3. Explain to the students that they will hear eight samples of verbal behavior. They should ignore the different voices and expressive styles and focus on the content of what is said to see if they can identify what they are hearing. They are to note who they believe made the statement; do this on the reaction sheet under Round One.
4. In correct numerical order, have the selected students read each of the eight statements. Allow about ten seconds between them.
5. Organize students into groups to discuss their responses. Ask if group members had similar ideas? Why/why not?
6. Next, tell the students that modern poets or psychotics made the eight statements. A psychotic is an individual who is out of touch with reality, usually suffering from a serious mental condition. Tell them that the statements will be read again.

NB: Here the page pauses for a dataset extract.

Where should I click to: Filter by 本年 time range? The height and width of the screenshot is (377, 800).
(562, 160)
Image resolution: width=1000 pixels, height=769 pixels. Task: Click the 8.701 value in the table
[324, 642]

This time they are to note whether a poet or psychotic made the statements.
7. Have students read the statements again.
8. Allow a few minutes for students to discuss and compare their responses. Then read the correct responses.
I. psychotic
II. poet (Gerard Manley Hopkins, “The Leaden Echo”)
III. psychotic
IV. poet (Gertrude Stein, “If I Told Him: A Completed Picture of Picasso”)
V. psychotic
VI. poet (E.E. Cummings, “#16)
VII. psychotic
VIII. poet (Gertrude Stein, “If I Told Him: A Completed Picture of Picasso”)
9. Tabulate data (number of students in group with correct and incorrect responses to each of the statements).

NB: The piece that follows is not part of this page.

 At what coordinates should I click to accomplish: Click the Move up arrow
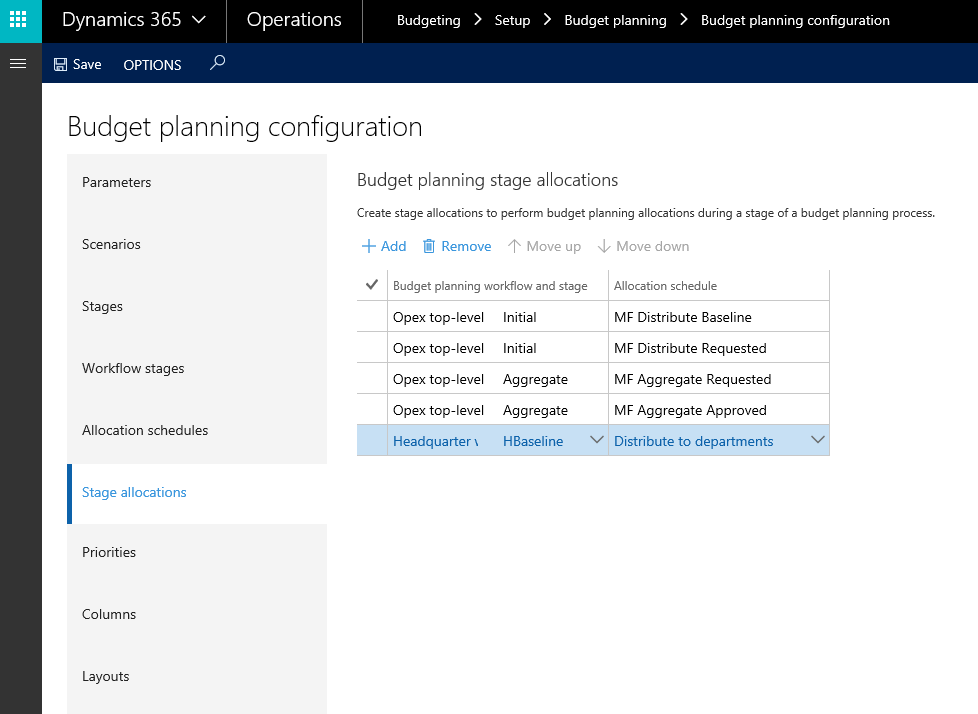point(515,246)
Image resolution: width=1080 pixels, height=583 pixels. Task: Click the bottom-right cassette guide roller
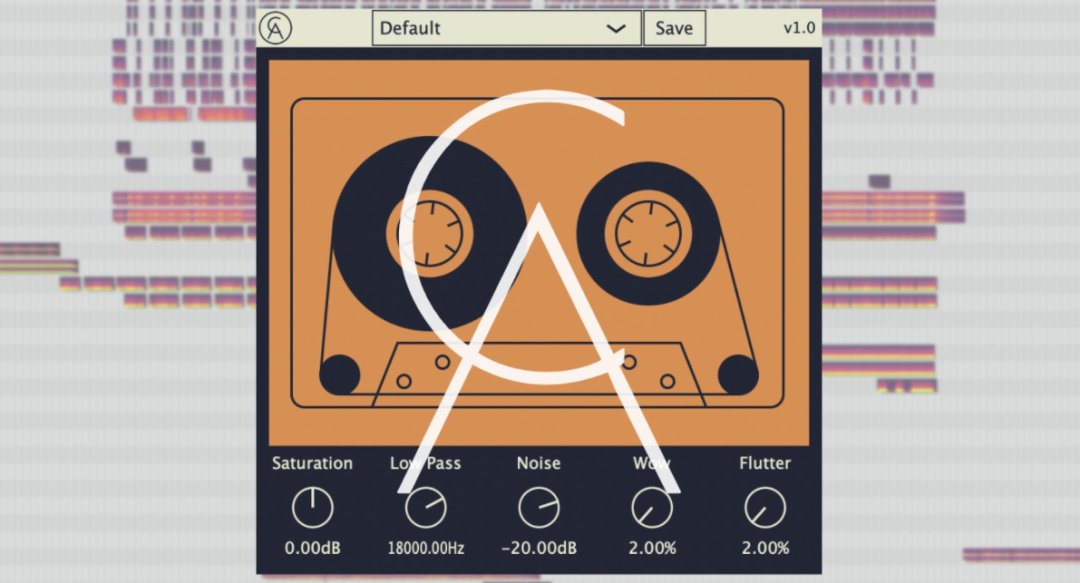click(738, 375)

10. Discuss with students what they have learned about many of the reoccurring questions of psychology.
Statements
1. “A person once thought of, once said, wants to be admired, to be thought of as once said to be shown and admired, it if happens when and when to think of the individual, to think, but only as a guess on someone else’s part. If it happened to be, it was supposed to have been done by another person that to ever have done such as foolish thing then is ever not to having. It must slip away into the imaginary when it takes, and then relieves it of all its, evidently a laugh is enough although it shouldn’t be done in a way make it difficult for a person why it is or isn’t being done. If it is to show a person, why is it ridiculous?”

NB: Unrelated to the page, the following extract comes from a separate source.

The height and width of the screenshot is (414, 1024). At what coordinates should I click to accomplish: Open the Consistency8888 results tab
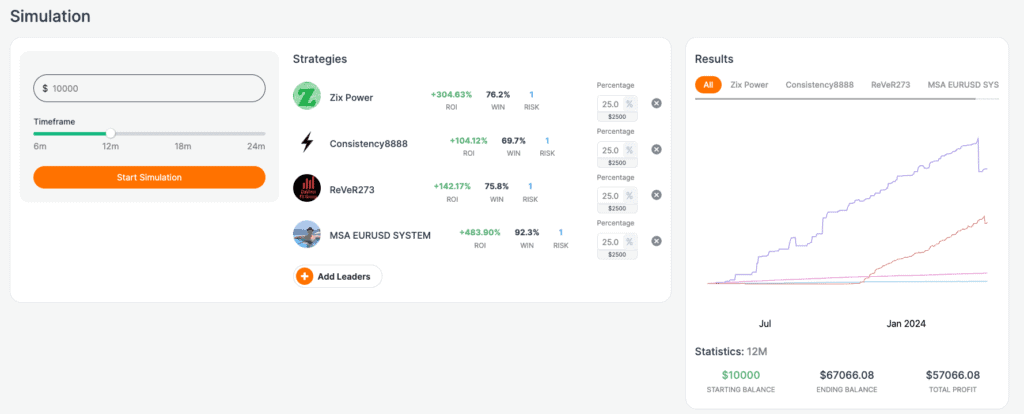(819, 85)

2. “No, there’s none, there’s none, o no there’s none, nor can you long be, what you now are, called fair, do what you may do, what, do what you may, and wisdom is early to despair: be beginning; since, no, nothing can be done to keep at bay age and age’s evils, hoar hair, ruck and wrinkle, drooping, dying, deaths worst, winding sheets, tombs and worms and tumbling to decay; so be beginning, be beginning to despair.”
3. “takes less place. Cat didn’t know what Mouse did and Mouse didn’t know what Cat did. Cat represented more on the suspicious side than the mouse. Dumbo was a good guy, He saw what the cat did, put himself with the cat so people wouldn’t look at them as comedians. Cat and Dumbo are one and alike, but Cat didn’t know what Dumbo did and neither did the mouse. Everyone should have a good laugh. Don’t cry over it. Don’t tell anyone – they will tell someone. Appreciate it without criticism. A word like milk shouldn’t be mentioned.”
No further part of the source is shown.